Re: [gentoo-dev] USE_EXPAND / USE 'configuration space' refactoring: bikeshedding the separator

2012-09-13 Thread Brian Harring
On Thu, Sep 13, 2012 at 04:24:27PM +0100, Ciaran McCreesh wrote:
> On Thu, 13 Sep 2012 03:39:19 -0700
> Brian Harring  wrote:
> > 1) We disallow '@' in USE flags (yes, a use flag can actually have 
> > '@' in it's name according to PMS; someone was hitting the crack 
> > pipe pretty damn hard when they allowed that one).  This doesn't 
> > impact anything in gentoo-x86, nor any tree I've ever seen.
> 
> No crack pipe was involved in that decision! It's because of LINGUAS.
> 
> (Incidentally, we used : rather than @ for separation for exheres-0 for
> that reason.)

Who says Linguas definition didn't involve a bit 'o crack? ;)  On that 
subject, not entirely sure how the hell a grepp'ing of profiles on my 
part missed that file; worse, I distinctly recall this coming up in 
the past.  Suspect it's time we add a footnote to that section of 
names since it's non-obvious.  Sigh...

Two angles;

1) Mind you, the woken up/caffeine ratio currently blows so this 
could be quite off kilter- but at first glance the '@' linguas usage 
actually seems to map to sub use groups (both in intent and 
grouping), at least for the quick scan I did of what we use.  Might 
not actually be an issue, iow if we allow that, although that's 
assuming the '@' subgroup approach translates reasonably cleanly.

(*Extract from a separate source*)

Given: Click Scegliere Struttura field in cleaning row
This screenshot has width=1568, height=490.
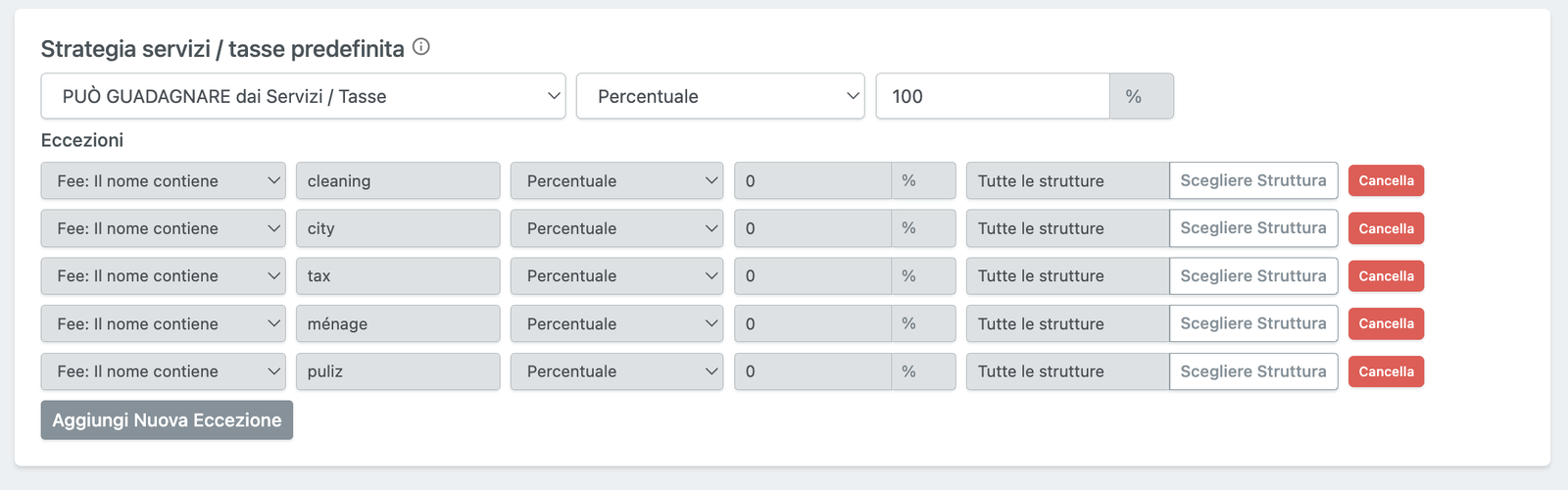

The potential failure I'd see with that approach is it's a bit reliant 
on the assumption that the rules:

`language[_territory[.codeset]][@modifier]`

have been abided by- that the modifier is just that, a modifier.  
Were we to do this, which, at least at first sight, seems like a nifty 
solution that addresses it, we'd *likely* want sub groups to have a 
rule such that if you try to expand the subgroup of a setting, and 
that setting isn't a subgroup, it is considered 'on'.  Basically, for 
the linguas case, it kind of sucks if we get into the situation where 
the consuming ebuilds/eclasses has to be sensitive to which modifiers 
were exposed.  Essentially:

linguas@de_DE@, if not a subgroup to expand to, is treated as scalar, 
rather than list.  Impliciations of that I've not yet fully thought 
out- note that tweak isn't necessary for the basic notion of #1 to be 
usable also.


2) bikeshedding potentials: just spitballing a couple of potentials 
if '@' subgroups there doesn't fly for folks reading (mean it nicely, 
we shouldn't diverge arbitarily, but in the same instant we shouldn't 
import syntax/notions from exherbo unless they explicitly make sense 
in the gentoo/PMS context; the formats diverge enough the "reuse for 
compatibility" argument doesn't hold much water):

ruby_targets@ruby_18
ruby_targets:ruby_18
ruby_targets|ruby_18
ruby_targets(ruby_18)

Potentially fun thought, although the syntax is kind of ugly; 
basically we treat 'ruby_target' as a matching target (restriction in 
pkgcore vernacular, something that matches something else); the nice 
thing about this is it naturally plugins into the notion of multiple 
settings:

ruby_targets[ruby18]
ruby_targets[ruby18,ruby19]

In the same angle, while it's partially valid bash (and not in the 
single setting case):
ruby_targets{ruby_18}
ruby_targets{ruby_18,ruby_19}

That said, I consider the [] and {} syntax absolutely freaking ugly to 
the eye.  I mention it should others think it's not butt-fugly.

If approach #1 doesn't fly, using ':' as the delimiter gets my vote.

~harring



Re: [gentoo-dev] USE_EXPAND / USE 'configuration space' refactoring: bikeshedding the separator

2012-09-13 Thread Ciaran McCreesh
On Thu, 13 Sep 2012 03:39:19 -0700
Brian Harring  wrote:
> 1) We disallow '@' in USE flags (yes, a use flag can actually have 
> '@' in it's name according to PMS; someone was hitting the crack 
> pipe pretty damn hard when they allowed that one).  This doesn't 
> impact anything in gentoo-x86, nor any tree I've ever seen.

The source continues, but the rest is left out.